216.
De Koning komt in de stad. Dat is wel verdrietig voor me. Ik zal u zeggen waarom.
Nu hangt men vlaggen uit. Eén daarvan waait heen-en-weer voor m'n venster, zodat het my rood en blauw warrelt in de ogen, en ik belet word dit Idee te schryven. Want ideeën hebben helderheid nodig.
Daarom zal ik maar wat bespiegelingen houden over de verkeerde plaatsing van sommige dingen. Een steen die nut doet op den weg, of in 'n muur, zou onaangenaam wezen in de maag... rood met wat zon er door... ik wou dat die vlag 'k weet niet waar was... slechts dáár niet, voor myn venster niet!
Om godswil, 'k heb behoefte aan licht...
Ik kan weer zien. Ik was bezig met de verkeerde plaatsing... blauw schemerlicht... flap!... rood daarover... 'k zit in paarse duisternis... zie, de zon moireert die kleuren... ik behoor niet onder zo'n vlag te zitten, en dáár hoort die vlag niet. 't Vervolg als ik weer zien kan.

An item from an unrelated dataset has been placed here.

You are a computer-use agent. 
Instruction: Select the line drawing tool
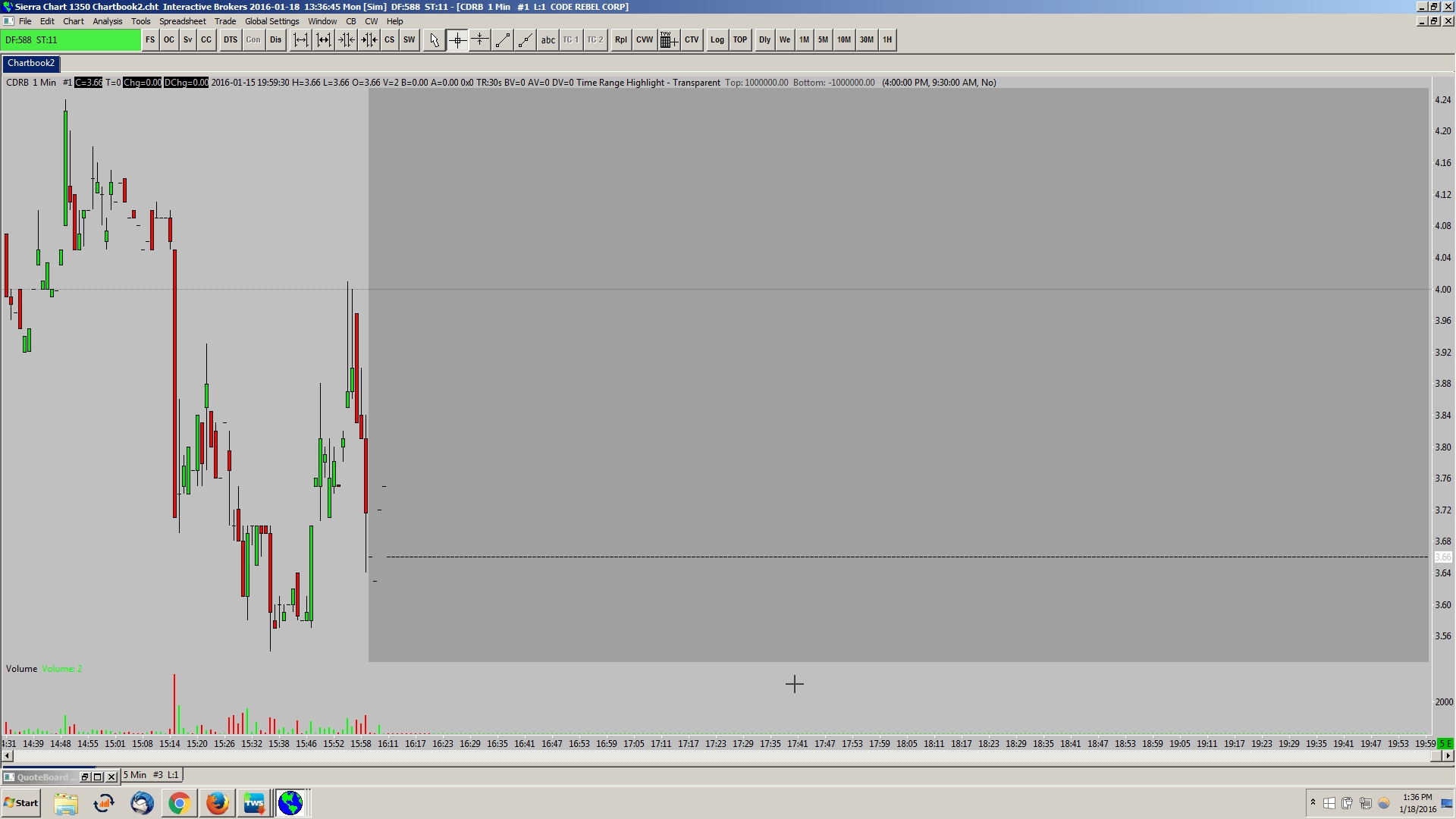click(x=502, y=40)
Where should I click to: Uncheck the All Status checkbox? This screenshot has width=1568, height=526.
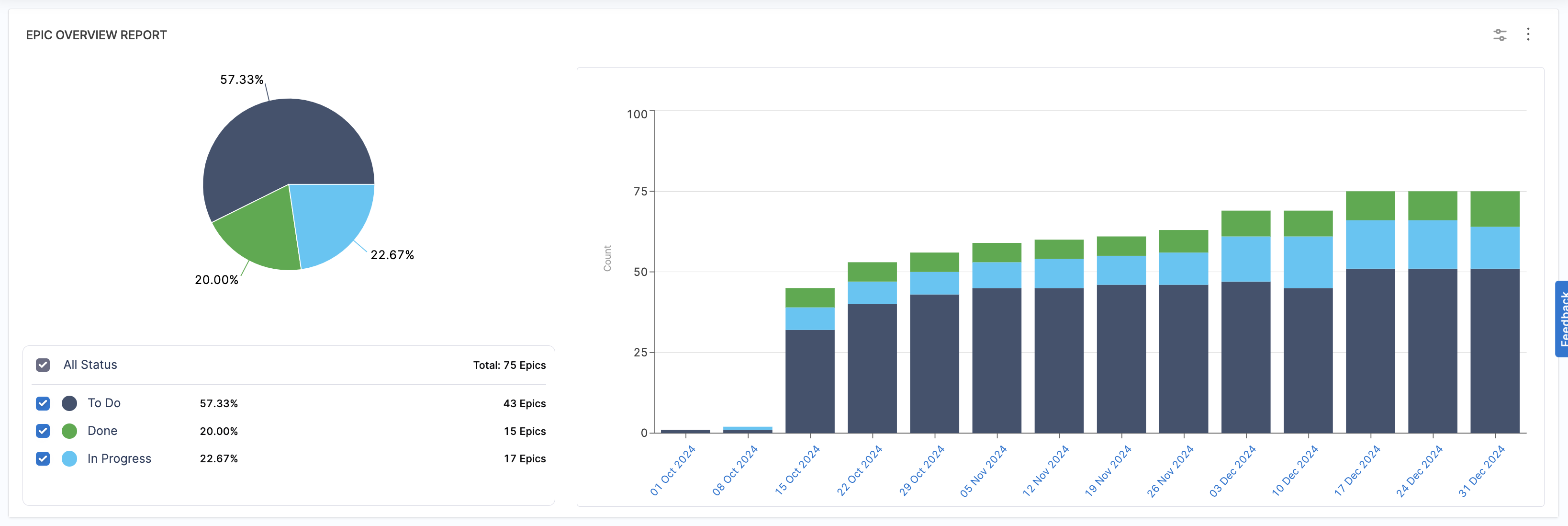43,365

'k Wou liever dat de Koning... 't vervolg hierna...
Ja, zo zyn er veel dingen verkeerd geplaatst... een speld in 't oog, Engeland te Gibraltar, ik hier, en dáár die vlag... ik moet het opgeven...
Zo'n steen in de maag, hoort daar niet. Zo'n speld in 't oog, hoort daar niet. Die vlag... 't vervolg hierna...
Waar zo'n steen thuishoort en dienst doet, weten wy. En die vlag... 'n koninkryk voor 'n vloek!
Die vlag, o Koning van Nederland, o staatslieden van Nederland, o volk van Nederland, die vlag behoort te wapperen in den Archipel van Insulinde, waar onze broeders worden meegevoerd, tot slaaf gemaakt of geslacht, door zeerovers!
Dáár hoort die vlag! Dáár, Volk, Regering en Koning van Nederland! Dáár hoort zy, zeg ik u!
En ze moet niet hier my hinderen in 't schryven myner Ideeën...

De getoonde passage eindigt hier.